** Activity **
Search the entries below for the word "list", then copy each line in which it is found.

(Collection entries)
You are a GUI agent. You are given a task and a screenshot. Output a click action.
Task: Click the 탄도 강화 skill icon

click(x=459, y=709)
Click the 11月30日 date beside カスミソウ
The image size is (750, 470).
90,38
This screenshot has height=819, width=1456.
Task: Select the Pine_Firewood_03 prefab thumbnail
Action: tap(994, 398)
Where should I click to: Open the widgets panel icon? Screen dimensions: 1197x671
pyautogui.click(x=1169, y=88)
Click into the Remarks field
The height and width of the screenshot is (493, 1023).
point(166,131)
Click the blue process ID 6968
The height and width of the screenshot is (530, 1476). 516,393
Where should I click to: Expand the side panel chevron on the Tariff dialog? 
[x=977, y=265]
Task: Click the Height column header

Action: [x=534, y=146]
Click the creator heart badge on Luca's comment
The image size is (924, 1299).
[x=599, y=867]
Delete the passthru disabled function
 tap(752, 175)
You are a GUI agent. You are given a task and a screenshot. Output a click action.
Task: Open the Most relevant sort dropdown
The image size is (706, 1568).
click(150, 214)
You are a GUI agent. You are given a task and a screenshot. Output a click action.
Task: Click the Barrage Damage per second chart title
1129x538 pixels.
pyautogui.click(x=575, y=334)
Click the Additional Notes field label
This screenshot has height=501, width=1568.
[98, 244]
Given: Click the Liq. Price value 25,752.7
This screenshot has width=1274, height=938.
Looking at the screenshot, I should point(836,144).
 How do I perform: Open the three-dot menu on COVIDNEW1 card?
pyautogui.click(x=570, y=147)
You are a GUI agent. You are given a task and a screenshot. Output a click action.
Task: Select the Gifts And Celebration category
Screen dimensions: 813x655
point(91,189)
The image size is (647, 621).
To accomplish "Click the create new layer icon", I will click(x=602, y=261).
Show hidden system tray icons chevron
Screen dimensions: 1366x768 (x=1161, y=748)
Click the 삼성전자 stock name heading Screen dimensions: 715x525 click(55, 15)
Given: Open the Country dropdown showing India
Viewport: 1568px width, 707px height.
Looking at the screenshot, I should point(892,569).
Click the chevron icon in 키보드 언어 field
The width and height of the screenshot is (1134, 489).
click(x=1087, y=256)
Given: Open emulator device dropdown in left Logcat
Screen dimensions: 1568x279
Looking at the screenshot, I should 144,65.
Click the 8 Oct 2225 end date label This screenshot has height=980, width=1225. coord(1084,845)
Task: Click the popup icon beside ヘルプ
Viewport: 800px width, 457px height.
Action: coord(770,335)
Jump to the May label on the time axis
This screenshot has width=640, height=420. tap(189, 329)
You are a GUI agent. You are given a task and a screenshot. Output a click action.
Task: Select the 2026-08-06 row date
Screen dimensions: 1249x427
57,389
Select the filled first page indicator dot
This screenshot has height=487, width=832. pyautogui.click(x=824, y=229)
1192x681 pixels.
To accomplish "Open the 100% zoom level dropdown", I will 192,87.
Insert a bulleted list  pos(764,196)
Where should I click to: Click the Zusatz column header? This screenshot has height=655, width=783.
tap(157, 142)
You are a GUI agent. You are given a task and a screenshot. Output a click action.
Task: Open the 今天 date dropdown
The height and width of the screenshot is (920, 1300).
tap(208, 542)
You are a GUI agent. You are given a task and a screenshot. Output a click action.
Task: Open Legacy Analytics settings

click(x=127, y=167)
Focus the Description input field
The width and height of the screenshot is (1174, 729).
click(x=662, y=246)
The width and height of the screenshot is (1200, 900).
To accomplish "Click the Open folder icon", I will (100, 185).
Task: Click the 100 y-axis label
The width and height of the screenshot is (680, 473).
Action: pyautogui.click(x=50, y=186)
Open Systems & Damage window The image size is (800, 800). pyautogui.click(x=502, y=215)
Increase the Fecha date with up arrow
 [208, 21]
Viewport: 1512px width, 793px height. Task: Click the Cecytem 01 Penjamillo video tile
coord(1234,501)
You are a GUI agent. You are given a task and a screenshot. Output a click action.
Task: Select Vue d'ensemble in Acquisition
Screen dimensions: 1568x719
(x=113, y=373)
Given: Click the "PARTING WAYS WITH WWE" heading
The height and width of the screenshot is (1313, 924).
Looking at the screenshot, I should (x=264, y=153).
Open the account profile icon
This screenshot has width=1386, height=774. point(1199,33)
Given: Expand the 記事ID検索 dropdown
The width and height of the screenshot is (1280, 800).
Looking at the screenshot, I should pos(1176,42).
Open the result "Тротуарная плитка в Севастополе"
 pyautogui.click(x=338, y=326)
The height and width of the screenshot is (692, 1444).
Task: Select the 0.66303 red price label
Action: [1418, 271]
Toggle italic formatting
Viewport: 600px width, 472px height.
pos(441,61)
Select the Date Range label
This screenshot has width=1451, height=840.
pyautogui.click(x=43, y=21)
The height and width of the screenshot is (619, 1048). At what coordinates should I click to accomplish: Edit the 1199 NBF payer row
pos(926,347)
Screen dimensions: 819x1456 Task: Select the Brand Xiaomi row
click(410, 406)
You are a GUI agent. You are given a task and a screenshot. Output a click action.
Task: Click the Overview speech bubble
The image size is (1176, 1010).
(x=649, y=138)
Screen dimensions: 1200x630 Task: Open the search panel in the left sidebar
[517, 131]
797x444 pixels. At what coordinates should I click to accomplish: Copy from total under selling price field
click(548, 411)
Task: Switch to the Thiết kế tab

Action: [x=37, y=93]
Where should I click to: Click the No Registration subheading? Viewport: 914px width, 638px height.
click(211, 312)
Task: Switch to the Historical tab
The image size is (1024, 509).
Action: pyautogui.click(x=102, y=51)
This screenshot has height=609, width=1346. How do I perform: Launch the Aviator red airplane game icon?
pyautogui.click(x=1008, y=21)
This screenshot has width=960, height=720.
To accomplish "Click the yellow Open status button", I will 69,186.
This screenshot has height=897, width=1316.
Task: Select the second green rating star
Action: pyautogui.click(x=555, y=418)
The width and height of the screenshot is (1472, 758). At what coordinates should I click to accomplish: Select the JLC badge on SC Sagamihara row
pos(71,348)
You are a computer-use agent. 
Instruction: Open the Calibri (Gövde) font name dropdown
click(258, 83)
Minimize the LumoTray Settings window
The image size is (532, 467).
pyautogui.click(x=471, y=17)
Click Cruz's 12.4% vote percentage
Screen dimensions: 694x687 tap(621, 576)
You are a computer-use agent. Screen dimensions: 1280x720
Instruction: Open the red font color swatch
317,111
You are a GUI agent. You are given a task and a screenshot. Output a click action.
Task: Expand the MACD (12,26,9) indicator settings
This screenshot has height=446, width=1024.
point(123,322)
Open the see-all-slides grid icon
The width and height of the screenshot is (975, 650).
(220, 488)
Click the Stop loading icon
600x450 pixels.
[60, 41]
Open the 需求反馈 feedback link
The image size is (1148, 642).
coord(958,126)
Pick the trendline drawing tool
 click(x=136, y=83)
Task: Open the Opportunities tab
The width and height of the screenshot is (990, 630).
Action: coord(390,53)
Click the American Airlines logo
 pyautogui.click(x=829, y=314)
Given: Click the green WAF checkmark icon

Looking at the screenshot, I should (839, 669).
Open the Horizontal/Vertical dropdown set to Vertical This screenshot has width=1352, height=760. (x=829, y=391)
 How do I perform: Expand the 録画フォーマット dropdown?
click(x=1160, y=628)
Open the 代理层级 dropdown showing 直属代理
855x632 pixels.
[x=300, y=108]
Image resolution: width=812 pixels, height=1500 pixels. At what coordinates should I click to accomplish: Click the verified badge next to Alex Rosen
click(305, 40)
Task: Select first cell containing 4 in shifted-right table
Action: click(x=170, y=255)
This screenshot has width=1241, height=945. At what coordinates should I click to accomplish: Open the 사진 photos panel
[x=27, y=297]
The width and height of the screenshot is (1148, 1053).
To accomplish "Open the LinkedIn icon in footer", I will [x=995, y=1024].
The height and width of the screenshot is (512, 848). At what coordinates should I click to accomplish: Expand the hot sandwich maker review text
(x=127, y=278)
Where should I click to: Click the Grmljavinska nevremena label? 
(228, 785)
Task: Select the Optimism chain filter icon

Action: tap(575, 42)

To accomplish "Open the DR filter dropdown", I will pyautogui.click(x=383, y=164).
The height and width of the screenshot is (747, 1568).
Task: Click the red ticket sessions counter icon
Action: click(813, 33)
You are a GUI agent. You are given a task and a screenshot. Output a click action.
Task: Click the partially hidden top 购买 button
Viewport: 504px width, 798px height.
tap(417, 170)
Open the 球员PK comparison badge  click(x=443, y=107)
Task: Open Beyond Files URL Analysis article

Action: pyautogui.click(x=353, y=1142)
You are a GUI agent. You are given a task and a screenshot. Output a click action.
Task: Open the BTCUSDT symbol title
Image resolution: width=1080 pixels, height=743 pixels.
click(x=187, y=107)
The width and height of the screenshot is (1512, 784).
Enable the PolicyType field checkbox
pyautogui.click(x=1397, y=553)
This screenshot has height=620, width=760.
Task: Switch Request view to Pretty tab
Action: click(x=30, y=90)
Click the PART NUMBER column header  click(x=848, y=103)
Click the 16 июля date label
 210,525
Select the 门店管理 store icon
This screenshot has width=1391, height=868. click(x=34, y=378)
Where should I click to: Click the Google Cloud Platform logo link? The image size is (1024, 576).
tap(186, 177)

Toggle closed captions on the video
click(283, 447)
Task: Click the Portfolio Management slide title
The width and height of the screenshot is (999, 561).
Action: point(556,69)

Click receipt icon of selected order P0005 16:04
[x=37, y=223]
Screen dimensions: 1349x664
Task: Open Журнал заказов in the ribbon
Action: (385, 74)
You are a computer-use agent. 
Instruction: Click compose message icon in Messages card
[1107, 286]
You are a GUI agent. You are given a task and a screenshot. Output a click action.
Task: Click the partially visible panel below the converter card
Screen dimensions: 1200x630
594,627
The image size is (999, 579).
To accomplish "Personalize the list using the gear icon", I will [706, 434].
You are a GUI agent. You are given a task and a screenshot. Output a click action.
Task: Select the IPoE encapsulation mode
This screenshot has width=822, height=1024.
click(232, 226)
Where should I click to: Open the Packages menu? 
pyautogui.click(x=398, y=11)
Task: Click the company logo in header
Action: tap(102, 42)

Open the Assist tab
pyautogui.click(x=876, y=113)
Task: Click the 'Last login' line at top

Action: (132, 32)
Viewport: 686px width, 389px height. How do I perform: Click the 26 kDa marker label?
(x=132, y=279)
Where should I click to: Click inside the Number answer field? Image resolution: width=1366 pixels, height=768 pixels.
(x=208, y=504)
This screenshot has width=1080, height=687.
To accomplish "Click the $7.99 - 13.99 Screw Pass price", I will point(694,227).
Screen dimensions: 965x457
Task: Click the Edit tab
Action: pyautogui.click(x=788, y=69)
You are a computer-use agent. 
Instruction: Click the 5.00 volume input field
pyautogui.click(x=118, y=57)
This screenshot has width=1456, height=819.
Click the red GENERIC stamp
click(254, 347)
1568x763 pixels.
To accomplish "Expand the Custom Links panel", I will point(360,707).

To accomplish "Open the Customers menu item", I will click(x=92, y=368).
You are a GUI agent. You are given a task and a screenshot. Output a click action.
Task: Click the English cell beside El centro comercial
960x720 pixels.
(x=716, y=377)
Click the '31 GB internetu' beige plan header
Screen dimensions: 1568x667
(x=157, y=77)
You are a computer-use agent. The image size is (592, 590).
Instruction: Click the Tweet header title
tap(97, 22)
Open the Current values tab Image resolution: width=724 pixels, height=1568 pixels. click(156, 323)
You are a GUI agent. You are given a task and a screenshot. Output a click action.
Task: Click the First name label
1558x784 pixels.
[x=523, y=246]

** Your response **
Insert a bulleted list  pos(764,196)
To accomplish "Personalize the list using the gear icon", I will [706, 434].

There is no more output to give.